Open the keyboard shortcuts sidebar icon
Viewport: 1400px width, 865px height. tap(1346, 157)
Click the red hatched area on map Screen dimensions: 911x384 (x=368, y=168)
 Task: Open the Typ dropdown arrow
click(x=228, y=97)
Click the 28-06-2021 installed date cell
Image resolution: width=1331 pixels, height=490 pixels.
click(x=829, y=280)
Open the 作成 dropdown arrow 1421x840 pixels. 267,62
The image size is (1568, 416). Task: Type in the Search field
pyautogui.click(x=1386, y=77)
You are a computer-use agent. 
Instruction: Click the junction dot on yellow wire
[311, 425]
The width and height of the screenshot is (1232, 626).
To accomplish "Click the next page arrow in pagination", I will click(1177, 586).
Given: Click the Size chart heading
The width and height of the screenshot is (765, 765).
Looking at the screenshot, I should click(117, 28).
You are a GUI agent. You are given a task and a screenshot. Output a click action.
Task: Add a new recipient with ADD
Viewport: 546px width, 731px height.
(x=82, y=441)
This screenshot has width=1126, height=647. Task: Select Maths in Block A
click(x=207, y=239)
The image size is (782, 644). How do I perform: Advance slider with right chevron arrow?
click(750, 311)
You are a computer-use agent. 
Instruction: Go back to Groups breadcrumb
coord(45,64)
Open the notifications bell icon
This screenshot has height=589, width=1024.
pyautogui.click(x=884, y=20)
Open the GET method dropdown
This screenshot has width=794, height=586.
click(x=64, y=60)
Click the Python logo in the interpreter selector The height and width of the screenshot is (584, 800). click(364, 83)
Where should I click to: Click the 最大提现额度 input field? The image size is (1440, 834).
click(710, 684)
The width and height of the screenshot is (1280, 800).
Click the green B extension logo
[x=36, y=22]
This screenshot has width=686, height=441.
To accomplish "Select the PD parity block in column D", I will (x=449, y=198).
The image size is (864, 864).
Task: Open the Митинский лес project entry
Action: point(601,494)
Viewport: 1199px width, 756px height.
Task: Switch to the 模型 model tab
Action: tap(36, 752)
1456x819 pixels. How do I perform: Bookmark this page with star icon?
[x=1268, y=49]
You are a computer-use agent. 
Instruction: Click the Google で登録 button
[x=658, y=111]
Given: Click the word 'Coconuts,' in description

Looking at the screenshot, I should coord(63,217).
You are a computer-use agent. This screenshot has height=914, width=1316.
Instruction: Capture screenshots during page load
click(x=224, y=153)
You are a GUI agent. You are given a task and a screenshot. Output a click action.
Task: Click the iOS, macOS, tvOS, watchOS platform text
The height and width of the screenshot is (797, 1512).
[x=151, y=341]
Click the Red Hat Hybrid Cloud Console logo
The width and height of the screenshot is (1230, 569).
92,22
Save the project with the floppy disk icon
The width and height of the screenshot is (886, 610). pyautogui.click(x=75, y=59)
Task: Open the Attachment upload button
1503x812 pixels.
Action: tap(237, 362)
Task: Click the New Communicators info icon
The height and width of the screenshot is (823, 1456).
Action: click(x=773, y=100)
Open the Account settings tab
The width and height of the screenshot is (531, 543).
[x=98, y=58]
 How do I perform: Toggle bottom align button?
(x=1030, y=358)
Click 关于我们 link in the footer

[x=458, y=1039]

WHAT TO DO »
Reproduce the records above line for line, changing nothing.

IN RESPONSE »
Open the keyboard shortcuts sidebar icon
Viewport: 1400px width, 865px height. tap(1346, 157)
Click the red hatched area on map Screen dimensions: 911x384 (x=368, y=168)
 Task: Open the Typ dropdown arrow
click(x=228, y=97)
Click the 28-06-2021 installed date cell
Image resolution: width=1331 pixels, height=490 pixels.
click(x=829, y=280)
Open the 作成 dropdown arrow 1421x840 pixels. 267,62
The image size is (1568, 416). Task: Type in the Search field
pyautogui.click(x=1386, y=77)
You are a computer-use agent. 
Instruction: Click the junction dot on yellow wire
[311, 425]
The width and height of the screenshot is (1232, 626).
To accomplish "Click the next page arrow in pagination", I will click(1177, 586).
Given: Click the Size chart heading
The width and height of the screenshot is (765, 765).
Looking at the screenshot, I should click(117, 28).
You are a GUI agent. You are given a task and a screenshot. Output a click action.
Task: Add a new recipient with ADD
Viewport: 546px width, 731px height.
(x=82, y=441)
This screenshot has width=1126, height=647. Task: Select Maths in Block A
click(x=207, y=239)
The image size is (782, 644). How do I perform: Advance slider with right chevron arrow?
click(750, 311)
You are a computer-use agent. 
Instruction: Go back to Groups breadcrumb
coord(45,64)
Open the notifications bell icon
This screenshot has height=589, width=1024.
pyautogui.click(x=884, y=20)
Open the GET method dropdown
This screenshot has width=794, height=586.
click(x=64, y=60)
Click the Python logo in the interpreter selector The height and width of the screenshot is (584, 800). click(364, 83)
Where should I click to: Click the 最大提现额度 input field? The image size is (1440, 834).
click(710, 684)
The width and height of the screenshot is (1280, 800).
Click the green B extension logo
[x=36, y=22]
This screenshot has width=686, height=441.
To accomplish "Select the PD parity block in column D", I will (x=449, y=198).
The image size is (864, 864).
Task: Open the Митинский лес project entry
Action: point(601,494)
Viewport: 1199px width, 756px height.
Task: Switch to the 模型 model tab
Action: tap(36, 752)
1456x819 pixels. How do I perform: Bookmark this page with star icon?
[x=1268, y=49]
You are a computer-use agent. 
Instruction: Click the Google で登録 button
[x=658, y=111]
Given: Click the word 'Coconuts,' in description

Looking at the screenshot, I should coord(63,217).
You are a computer-use agent. This screenshot has height=914, width=1316.
Instruction: Capture screenshots during page load
click(x=224, y=153)
You are a GUI agent. You are given a task and a screenshot. Output a click action.
Task: Click the iOS, macOS, tvOS, watchOS platform text
The height and width of the screenshot is (797, 1512).
[x=151, y=341]
Click the Red Hat Hybrid Cloud Console logo
The width and height of the screenshot is (1230, 569).
92,22
Save the project with the floppy disk icon
The width and height of the screenshot is (886, 610). pyautogui.click(x=75, y=59)
Task: Open the Attachment upload button
1503x812 pixels.
Action: tap(237, 362)
Task: Click the New Communicators info icon
The height and width of the screenshot is (823, 1456).
Action: click(x=773, y=100)
Open the Account settings tab
The width and height of the screenshot is (531, 543).
[x=98, y=58]
 How do I perform: Toggle bottom align button?
(x=1030, y=358)
Click 关于我们 link in the footer

[x=458, y=1039]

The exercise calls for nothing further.